QUOTED TEXT

+-------+

How to win your fantasy football league, by our data scientists

How to win your fantasy football league, by our data scientists

It’s been a while, but football is back. And with the imminent restart of the Premier League comes a return to action not just for players and fans, but for 7 million fantasy football managers too. With only a handful of weeks left in the season, there’s not much time to climb the league table.

So what’s the best way to pick up points fast? Frontier’s data scientists have crunched the numbers to provide the answers: which strategy to follow to catch your league leader, and which players to pick to do it.

The busiest managers can jump straight to the tips, but to any budding data scientist, please do feel free to interrogate our data analysis in the Data Deep Dive further below – and let us know what you think!

The best strategy? Gamble on mavericks

Let’s start by stating the obvious: to overtake the manager at the top of your league, you’ll need to pick different players to them. ‘Differential’ players, as they’re known in the fantasy football community, are key to success. But what type of players should you pick?

Those with a high average points tally might seem an easy starting point. But with a battery of statistics on player performance available online, it’s unlikely there’ll be a pool of untapped, high-scoring players that have not already been snapped up by other managers.

So, with only a few weeks left, it’s time to roll the dice: if you want to move up the table, our experts suggest you pick maverick players with a high volatility of points. From a statistical point of view, gambling on mercurial players that have the capability of bagging super-high points totals is the most attractive strategy for the chasing pack at this stage of the season.

To explain why, here’s an example:

'Fatter tails': How mavericks can help you catch up

Picture the scene: it’s crunch time in your mini-league. To have any chance of catching the leader before the season ends, you need one of your differential players to score at least 12 points in the next Gameweek.

+-------+

DATASET EXTRACT
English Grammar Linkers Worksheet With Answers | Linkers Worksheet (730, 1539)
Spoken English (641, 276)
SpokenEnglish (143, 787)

+-------+

CHALLENGE
According to the fantasy football article, how many fantasy football managers return to action with the restart of the Premier League? Rely only on the fantasy football article for this.

EXERCISE SOLUTION
7 million